Plan your children career path carefully
“My generation will come up with the inventions that will make your generation jobless”
This is one joke that I often tell my children. The cruel reality of this joke is that it is probably true.
Many jobs that are currently available now will no longer be here in 10 to 20 years time. So if your children are now deciding what subject major to choose on, try to avoid those that has high chance of ending up with intermediary middleman jobs.
Current jobs like banking relationship manager, Grab Driver, Postal Mail workers, Cashiers, Travel Agents, Telemarketers are all intermediary jobs that can be replaced by autonomous robots, autopilot drones, artificial intelligence programs running on a well-managed digital platform probably in the next 10 years.

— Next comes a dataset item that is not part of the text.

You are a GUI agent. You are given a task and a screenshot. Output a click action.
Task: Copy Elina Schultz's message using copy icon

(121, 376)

In fact, even the now highly regarded and handsomely paid professionals like doctors may not be spared. Patients do not want to see doctor alone as the end goal. What patients need are the medical advice that can guide them towards a health recovery path. With the advancement of remoting technology, local doctors will first be replaced by human medical professionals willing to provide these services remotely at a fraction of the cost. Not too longer after, even these human professionals may be replaced by artificial intelligence powered by highly efficient GPUs that are able to make more accurate medical advice. These artificial intelligence have learnt its domain knowledge through the access to millions of past medical and diagnosis stored on the cloud infrastructure, and can continuously adapt and learn. Human doctors know-how are limited by their limited biological lifespan and personal experience. Doctor jobs are potentially in danger, in a somewhat slightly more distant future than the telemarketers.
It is probably harder to think of what jobs are considered safe from being made redundant, especially if the time horizon is about 50 years time when your school going children are likely going to retire. For now, I am advising my children to pick up computer science. Professionals in this domain will probably last a bit longer compared to the other industries. Well, at least these jobs are safe until computer programs figure out how to rewrite themselves without human intervention.
Afternote: When programs can rewrite themselves independently, we will not be very far from the age of Skynet in the Sci-Fi Terminator series.